> EXERCISE PROMPT
Pull out every line of the data below that contains the string "Where". Treat uppercase and lowercase letters as different.

> INFORMATION GIVEN
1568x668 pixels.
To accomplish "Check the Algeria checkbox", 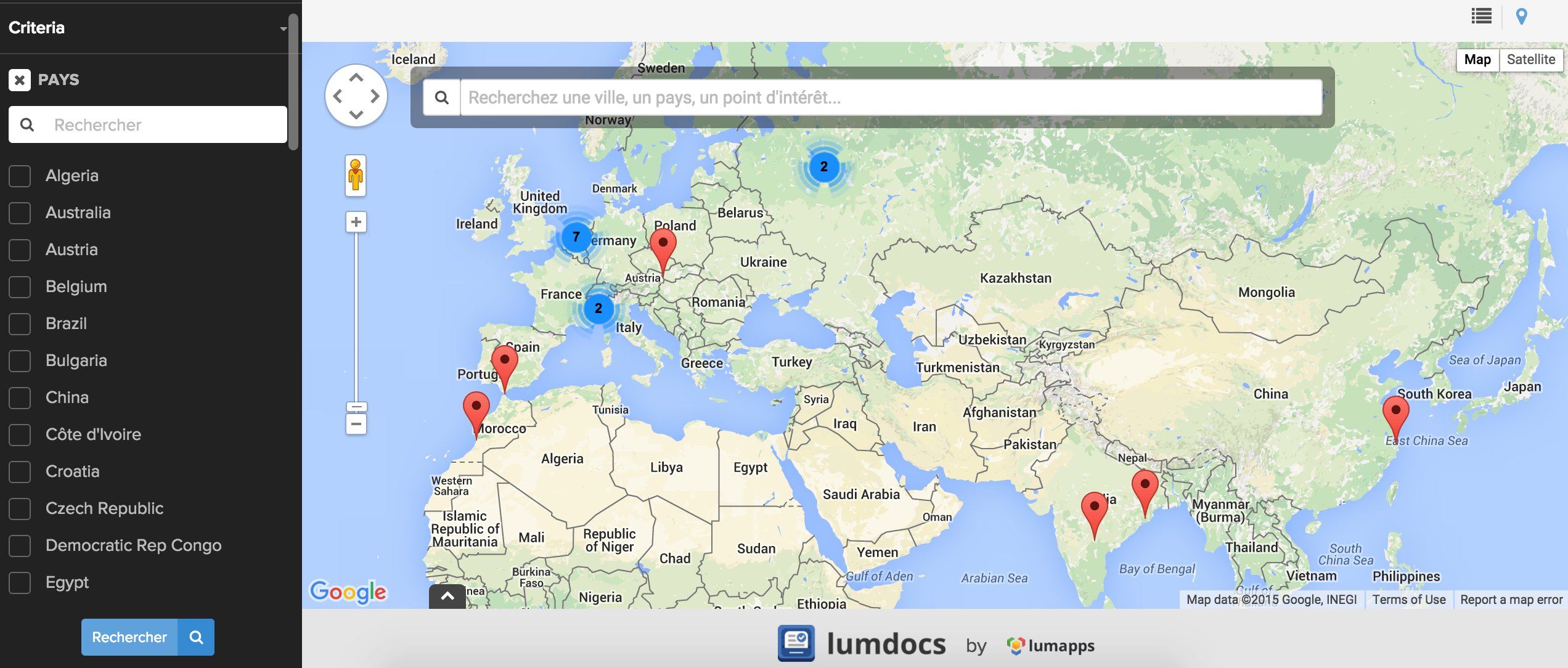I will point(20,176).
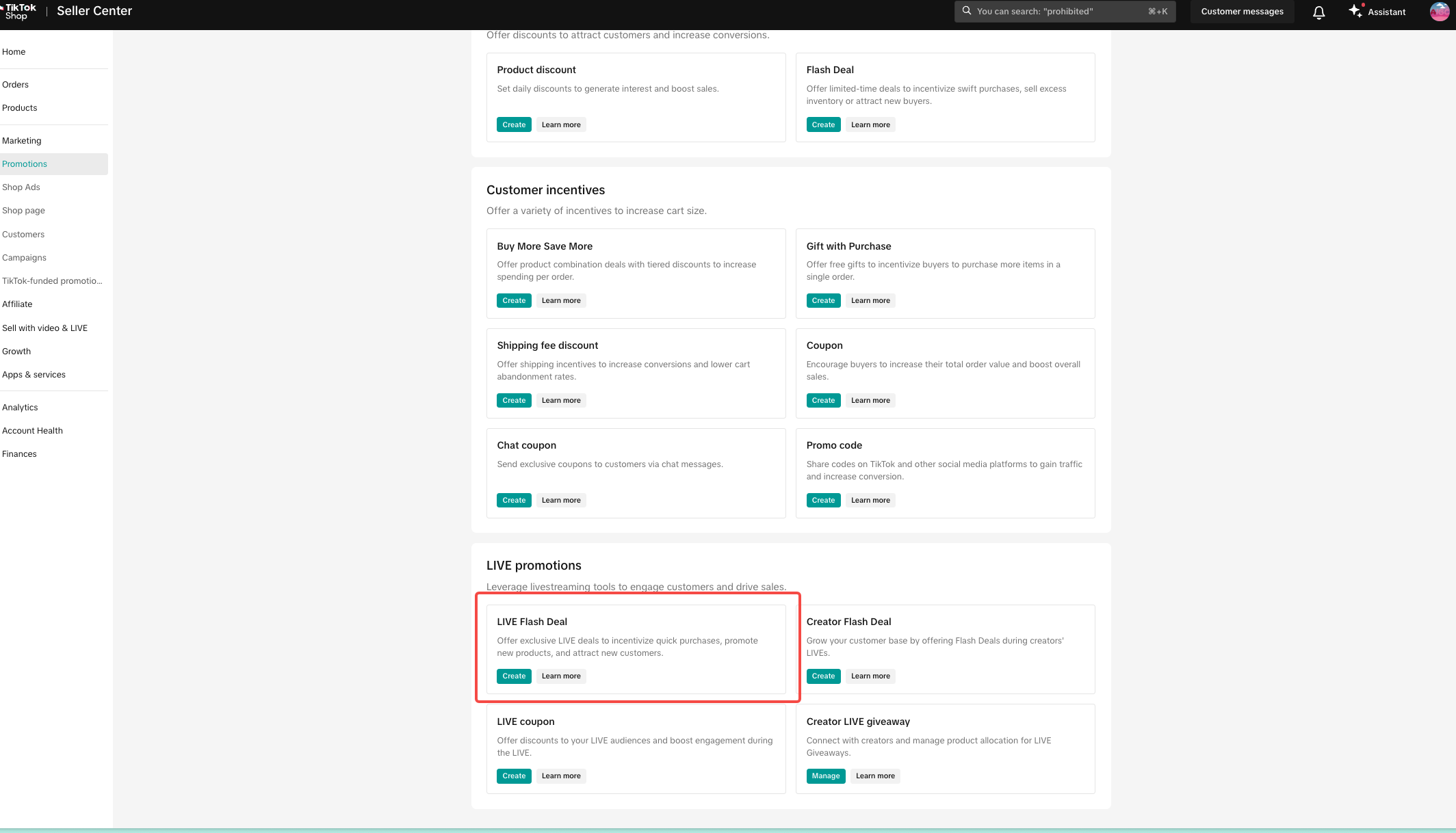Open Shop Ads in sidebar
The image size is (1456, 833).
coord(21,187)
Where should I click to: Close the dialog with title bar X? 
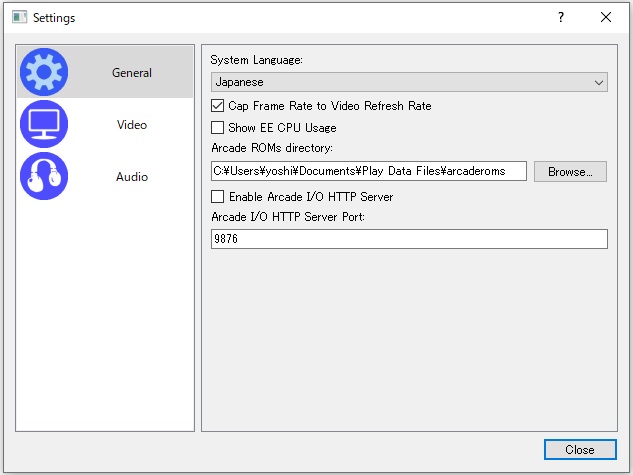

> TASK SOLUTION
Where should I click to: Close the dialog with title bar X? 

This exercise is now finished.